- About this task -
Top to bottom, give the entries again exactly as written.

Stored items
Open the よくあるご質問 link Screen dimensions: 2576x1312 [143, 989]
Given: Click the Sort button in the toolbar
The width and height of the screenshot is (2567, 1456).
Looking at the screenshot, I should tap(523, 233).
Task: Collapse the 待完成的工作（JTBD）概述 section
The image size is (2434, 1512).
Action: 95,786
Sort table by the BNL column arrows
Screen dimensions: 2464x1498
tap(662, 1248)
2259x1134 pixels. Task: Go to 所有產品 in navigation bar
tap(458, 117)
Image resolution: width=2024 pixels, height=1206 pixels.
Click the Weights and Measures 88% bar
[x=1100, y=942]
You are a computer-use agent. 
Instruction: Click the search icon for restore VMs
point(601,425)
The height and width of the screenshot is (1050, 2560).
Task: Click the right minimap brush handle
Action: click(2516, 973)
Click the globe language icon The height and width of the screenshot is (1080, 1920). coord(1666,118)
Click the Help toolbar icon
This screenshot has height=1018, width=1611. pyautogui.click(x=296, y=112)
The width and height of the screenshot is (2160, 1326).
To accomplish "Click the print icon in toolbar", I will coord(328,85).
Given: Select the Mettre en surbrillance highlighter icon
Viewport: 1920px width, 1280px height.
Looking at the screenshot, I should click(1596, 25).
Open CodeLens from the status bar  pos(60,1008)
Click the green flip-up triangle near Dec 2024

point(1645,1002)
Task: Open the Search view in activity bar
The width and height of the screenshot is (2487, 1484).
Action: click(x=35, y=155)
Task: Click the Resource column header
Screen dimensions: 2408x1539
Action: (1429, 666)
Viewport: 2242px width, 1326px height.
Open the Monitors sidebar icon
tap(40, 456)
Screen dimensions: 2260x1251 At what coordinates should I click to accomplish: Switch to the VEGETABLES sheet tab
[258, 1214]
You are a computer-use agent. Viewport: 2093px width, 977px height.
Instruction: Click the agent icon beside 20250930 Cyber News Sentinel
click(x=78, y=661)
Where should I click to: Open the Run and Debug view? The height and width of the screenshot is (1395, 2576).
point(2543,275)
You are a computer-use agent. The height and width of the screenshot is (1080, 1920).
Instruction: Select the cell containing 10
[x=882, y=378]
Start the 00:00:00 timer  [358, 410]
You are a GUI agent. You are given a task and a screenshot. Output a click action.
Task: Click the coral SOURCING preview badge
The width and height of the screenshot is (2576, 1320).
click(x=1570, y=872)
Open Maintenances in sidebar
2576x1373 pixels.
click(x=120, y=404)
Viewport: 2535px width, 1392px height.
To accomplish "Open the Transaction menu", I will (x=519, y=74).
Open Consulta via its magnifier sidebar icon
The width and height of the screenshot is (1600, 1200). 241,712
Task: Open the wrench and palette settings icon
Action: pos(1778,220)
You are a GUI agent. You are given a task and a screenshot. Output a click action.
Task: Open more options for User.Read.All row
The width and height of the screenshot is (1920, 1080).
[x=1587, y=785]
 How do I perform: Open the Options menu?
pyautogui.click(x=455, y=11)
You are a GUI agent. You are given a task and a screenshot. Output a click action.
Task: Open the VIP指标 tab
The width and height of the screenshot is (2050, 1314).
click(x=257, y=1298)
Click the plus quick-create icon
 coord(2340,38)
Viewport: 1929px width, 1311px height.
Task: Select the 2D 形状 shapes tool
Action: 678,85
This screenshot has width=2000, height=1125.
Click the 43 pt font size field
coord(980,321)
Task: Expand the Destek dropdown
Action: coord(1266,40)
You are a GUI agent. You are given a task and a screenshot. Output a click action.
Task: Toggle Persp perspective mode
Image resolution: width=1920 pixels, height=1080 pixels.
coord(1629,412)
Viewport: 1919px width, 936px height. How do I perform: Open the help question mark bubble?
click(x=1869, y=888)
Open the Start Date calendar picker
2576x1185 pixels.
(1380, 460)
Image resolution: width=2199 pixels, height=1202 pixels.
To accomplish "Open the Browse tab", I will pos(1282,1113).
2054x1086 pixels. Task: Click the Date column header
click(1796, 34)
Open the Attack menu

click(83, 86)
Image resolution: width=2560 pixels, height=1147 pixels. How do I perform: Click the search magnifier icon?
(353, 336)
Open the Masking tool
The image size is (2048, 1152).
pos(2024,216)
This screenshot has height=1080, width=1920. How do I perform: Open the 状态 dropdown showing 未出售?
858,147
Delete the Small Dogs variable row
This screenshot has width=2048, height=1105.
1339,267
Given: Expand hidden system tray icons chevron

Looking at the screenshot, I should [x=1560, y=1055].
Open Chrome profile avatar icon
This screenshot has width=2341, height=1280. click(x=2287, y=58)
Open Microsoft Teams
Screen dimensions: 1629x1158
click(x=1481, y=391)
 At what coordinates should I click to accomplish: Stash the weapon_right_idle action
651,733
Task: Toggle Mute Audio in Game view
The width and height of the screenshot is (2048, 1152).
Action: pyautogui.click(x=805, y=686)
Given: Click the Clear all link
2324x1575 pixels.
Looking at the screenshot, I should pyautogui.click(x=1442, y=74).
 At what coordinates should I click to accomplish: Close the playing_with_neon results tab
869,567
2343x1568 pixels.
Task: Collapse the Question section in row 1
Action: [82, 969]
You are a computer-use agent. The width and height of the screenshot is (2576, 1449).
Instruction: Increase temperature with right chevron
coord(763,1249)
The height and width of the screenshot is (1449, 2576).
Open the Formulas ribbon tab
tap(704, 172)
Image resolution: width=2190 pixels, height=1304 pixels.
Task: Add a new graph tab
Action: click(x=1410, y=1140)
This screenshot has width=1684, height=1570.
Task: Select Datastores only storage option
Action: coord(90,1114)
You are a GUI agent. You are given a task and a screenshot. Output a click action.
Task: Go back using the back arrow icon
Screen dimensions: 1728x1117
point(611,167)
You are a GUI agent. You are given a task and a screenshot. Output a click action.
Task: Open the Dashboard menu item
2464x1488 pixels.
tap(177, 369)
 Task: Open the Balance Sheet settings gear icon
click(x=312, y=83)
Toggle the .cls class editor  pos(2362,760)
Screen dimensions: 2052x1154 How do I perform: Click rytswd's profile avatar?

- Written solution -
Open the よくあるご質問 link Screen dimensions: 2576x1312 [143, 989]
Given: Click the Sort button in the toolbar
The width and height of the screenshot is (2567, 1456).
Looking at the screenshot, I should tap(523, 233).
Task: Collapse the 待完成的工作（JTBD）概述 section
The image size is (2434, 1512).
Action: 95,786
Sort table by the BNL column arrows
Screen dimensions: 2464x1498
tap(662, 1248)
2259x1134 pixels. Task: Go to 所有產品 in navigation bar
tap(458, 117)
Image resolution: width=2024 pixels, height=1206 pixels.
Click the Weights and Measures 88% bar
[x=1100, y=942]
You are a computer-use agent. 
Instruction: Click the search icon for restore VMs
point(601,425)
The height and width of the screenshot is (1050, 2560).
Task: Click the right minimap brush handle
Action: click(2516, 973)
Click the globe language icon The height and width of the screenshot is (1080, 1920). coord(1666,118)
Click the Help toolbar icon
This screenshot has height=1018, width=1611. pyautogui.click(x=296, y=112)
The width and height of the screenshot is (2160, 1326).
To accomplish "Click the print icon in toolbar", I will coord(328,85).
Given: Select the Mettre en surbrillance highlighter icon
Viewport: 1920px width, 1280px height.
Looking at the screenshot, I should click(1596, 25).
Open CodeLens from the status bar  pos(60,1008)
Click the green flip-up triangle near Dec 2024

point(1645,1002)
Task: Open the Search view in activity bar
The width and height of the screenshot is (2487, 1484).
Action: click(x=35, y=155)
Task: Click the Resource column header
Screen dimensions: 2408x1539
Action: (1429, 666)
Viewport: 2242px width, 1326px height.
Open the Monitors sidebar icon
tap(40, 456)
Screen dimensions: 2260x1251 At what coordinates should I click to accomplish: Switch to the VEGETABLES sheet tab
[258, 1214]
You are a computer-use agent. Viewport: 2093px width, 977px height.
Instruction: Click the agent icon beside 20250930 Cyber News Sentinel
click(x=78, y=661)
Where should I click to: Open the Run and Debug view? The height and width of the screenshot is (1395, 2576).
point(2543,275)
You are a computer-use agent. The height and width of the screenshot is (1080, 1920).
Instruction: Select the cell containing 10
[x=882, y=378]
Start the 00:00:00 timer  [358, 410]
You are a GUI agent. You are given a task and a screenshot. Output a click action.
Task: Click the coral SOURCING preview badge
The width and height of the screenshot is (2576, 1320).
click(x=1570, y=872)
Open Maintenances in sidebar
2576x1373 pixels.
click(x=120, y=404)
Viewport: 2535px width, 1392px height.
To accomplish "Open the Transaction menu", I will (x=519, y=74).
Open Consulta via its magnifier sidebar icon
The width and height of the screenshot is (1600, 1200). 241,712
Task: Open the wrench and palette settings icon
Action: pos(1778,220)
You are a GUI agent. You are given a task and a screenshot. Output a click action.
Task: Open more options for User.Read.All row
The width and height of the screenshot is (1920, 1080).
[x=1587, y=785]
 How do I perform: Open the Options menu?
pyautogui.click(x=455, y=11)
You are a GUI agent. You are given a task and a screenshot. Output a click action.
Task: Open the VIP指标 tab
The width and height of the screenshot is (2050, 1314).
click(x=257, y=1298)
Click the plus quick-create icon
 coord(2340,38)
Viewport: 1929px width, 1311px height.
Task: Select the 2D 形状 shapes tool
Action: 678,85
This screenshot has width=2000, height=1125.
Click the 43 pt font size field
coord(980,321)
Task: Expand the Destek dropdown
Action: coord(1266,40)
You are a GUI agent. You are given a task and a screenshot. Output a click action.
Task: Toggle Persp perspective mode
Image resolution: width=1920 pixels, height=1080 pixels.
coord(1629,412)
Viewport: 1919px width, 936px height. How do I perform: Open the help question mark bubble?
click(x=1869, y=888)
Open the Start Date calendar picker
2576x1185 pixels.
(1380, 460)
Image resolution: width=2199 pixels, height=1202 pixels.
To accomplish "Open the Browse tab", I will pos(1282,1113).
2054x1086 pixels. Task: Click the Date column header
click(1796, 34)
Open the Attack menu

click(83, 86)
Image resolution: width=2560 pixels, height=1147 pixels. How do I perform: Click the search magnifier icon?
(353, 336)
Open the Masking tool
The image size is (2048, 1152).
pos(2024,216)
This screenshot has height=1080, width=1920. How do I perform: Open the 状态 dropdown showing 未出售?
858,147
Delete the Small Dogs variable row
This screenshot has width=2048, height=1105.
1339,267
Given: Expand hidden system tray icons chevron

Looking at the screenshot, I should [x=1560, y=1055].
Open Chrome profile avatar icon
This screenshot has width=2341, height=1280. click(x=2287, y=58)
Open Microsoft Teams
Screen dimensions: 1629x1158
click(x=1481, y=391)
 At what coordinates should I click to accomplish: Stash the weapon_right_idle action
651,733
Task: Toggle Mute Audio in Game view
The width and height of the screenshot is (2048, 1152).
Action: pyautogui.click(x=805, y=686)
Given: Click the Clear all link
2324x1575 pixels.
Looking at the screenshot, I should pyautogui.click(x=1442, y=74).
 At what coordinates should I click to accomplish: Close the playing_with_neon results tab
869,567
2343x1568 pixels.
Task: Collapse the Question section in row 1
Action: [82, 969]
You are a computer-use agent. The width and height of the screenshot is (2576, 1449).
Instruction: Increase temperature with right chevron
coord(763,1249)
The height and width of the screenshot is (1449, 2576).
Open the Formulas ribbon tab
tap(704, 172)
Image resolution: width=2190 pixels, height=1304 pixels.
Task: Add a new graph tab
Action: click(x=1410, y=1140)
This screenshot has width=1684, height=1570.
Task: Select Datastores only storage option
Action: coord(90,1114)
You are a GUI agent. You are given a task and a screenshot. Output a click action.
Task: Go back using the back arrow icon
Screen dimensions: 1728x1117
point(611,167)
You are a GUI agent. You are given a task and a screenshot. Output a click action.
Task: Open the Dashboard menu item
2464x1488 pixels.
tap(177, 369)
 Task: Open the Balance Sheet settings gear icon
click(x=312, y=83)
Toggle the .cls class editor  pos(2362,760)
Screen dimensions: 2052x1154 How do I perform: Click rytswd's profile avatar?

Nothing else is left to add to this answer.